Le mandataire politique

Sur le plan politique, le rôle de Joseph Chèvremont ne semble pas avoir été particulièrement notable. Élu conseiller communal en 1921, il est bourgmestre de Chênée de 1921 à 1936, année où il essuie un échec électoral et abandonne la politique. Bien qu’il ait participé à la réforme des statuts de la Fédération liégeoise du POB où il représente l’Union coopérative en 1919, il ne semble pas y avoir joué un rôle important. Sa mort passe relativement inaperçue dans les rangs socialistes, ce qui renforce l’impression que la faillite des organisations bancaires socialistes ait entraîné avec elle la fin de la carrière politique de Joseph Chèvremont.

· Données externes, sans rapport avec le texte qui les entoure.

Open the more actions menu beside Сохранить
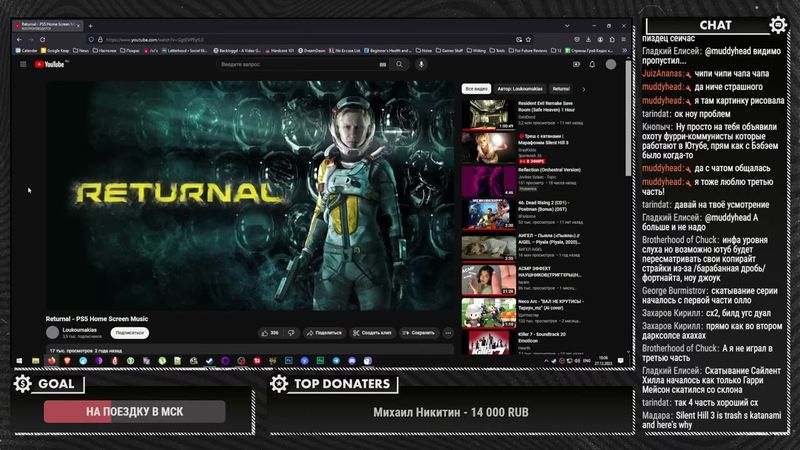The image size is (800, 450). pos(446,332)
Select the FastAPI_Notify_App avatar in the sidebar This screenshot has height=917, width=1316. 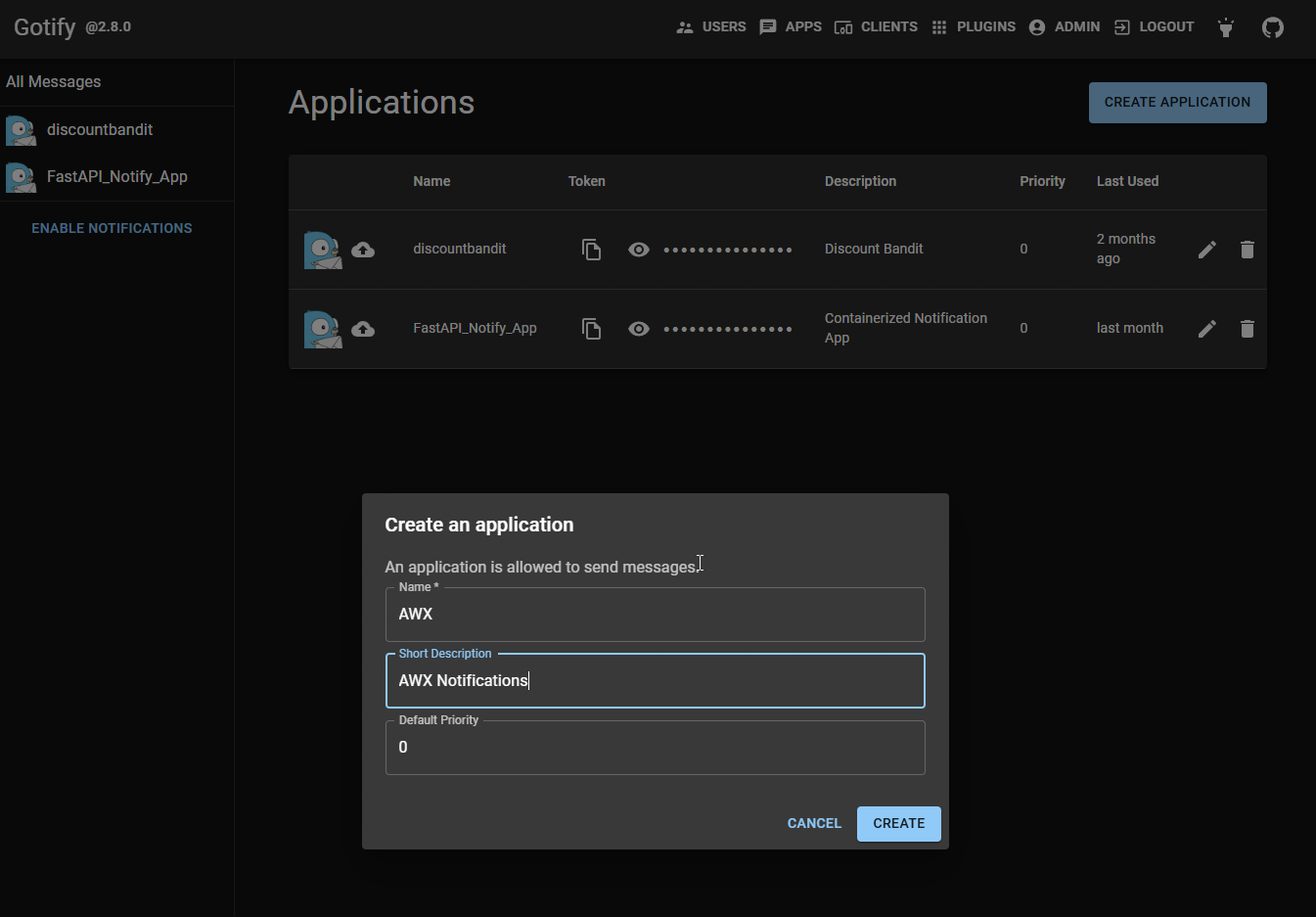(21, 176)

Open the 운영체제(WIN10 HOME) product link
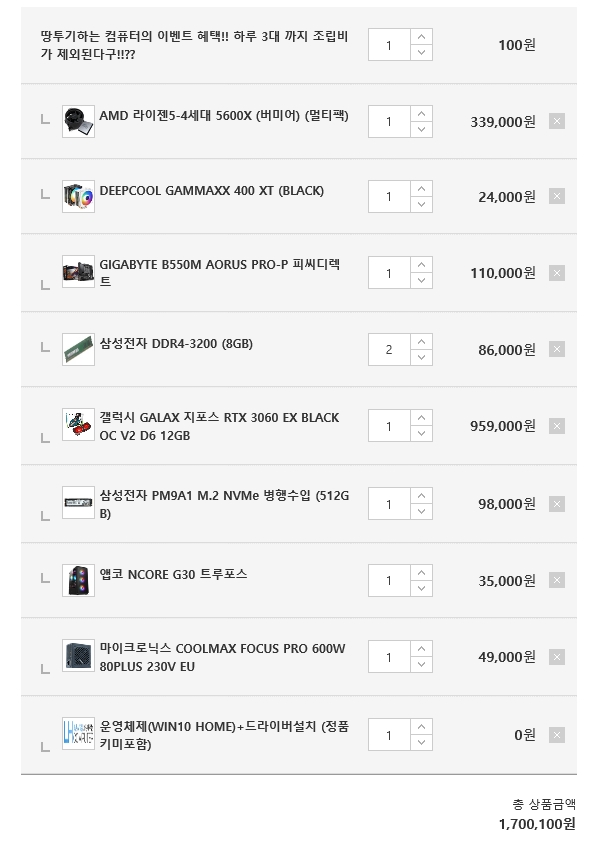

Veuf de Claire Gehet et père de deux enfants, Joseph Chèvremont s’éteint en septembre 1955 à Liège, à l’âge de 75 ans. Il est inhumé au cimetière de Robermont (commune de Liège, pr. et arr. Liège) après des funérailles civiles. Il est titulaire du grade d’Officier de l’ordre de Léopold et de plusieurs autres distinctions honorifiques.

Pour citer cet article :
https://maitron.fr/spip.php?article142357, notice CHÈVREMONT Joseph. par Jean-Paul Mahoux, version mise en ligne le 12 octobre 2012, dernière modification le 16 juillet 2021.

Par Jean-Paul Mahoux

ŒUVRE : Création d’un comptoir national de dépôts et de prêts, Congrès de l’Office coopératif de Gand, 31 août-1er septembre 1919, s.l., (1919) – « La femme et la coopération », L’Action féminine, Bruxelles, 1924, p. 42-51 – Concentration des épargnes ouvrières, Bruxelles, mai 1925.

SOURCES : SERWY V., La coopération en Belgique, t. IV : La vie coopérative. Dictionnaire biographique, Bruxelles, 1952, p. 111 – WITTE E., DE PRETER R. (dir.), Histoire de l’épargne sociale à travers l’évolution de la banque Codep et de ses prédécesseurs, Louvain-Bruxelles, 1989 – LEFURET, Cinquante années de politique agraire, Bruxelles, 1936 – DISPA Y., La Fédération liégeoise du Parti ouvrier belge 1918-1940, Liège, 1982 – LEGROS H., « Les structures nationales de la coopération socialiste », Revue belge d’histoire contemporaine, t. XXII, 1-2, 1991, p. 77-127 – TROCLET L., Xe anniversaire de l’Union coopérative de Liège, Liège, 1928 – Le Peuple, 23 septembre 1955, p. 3 – AMSAB, Biografische materiaal.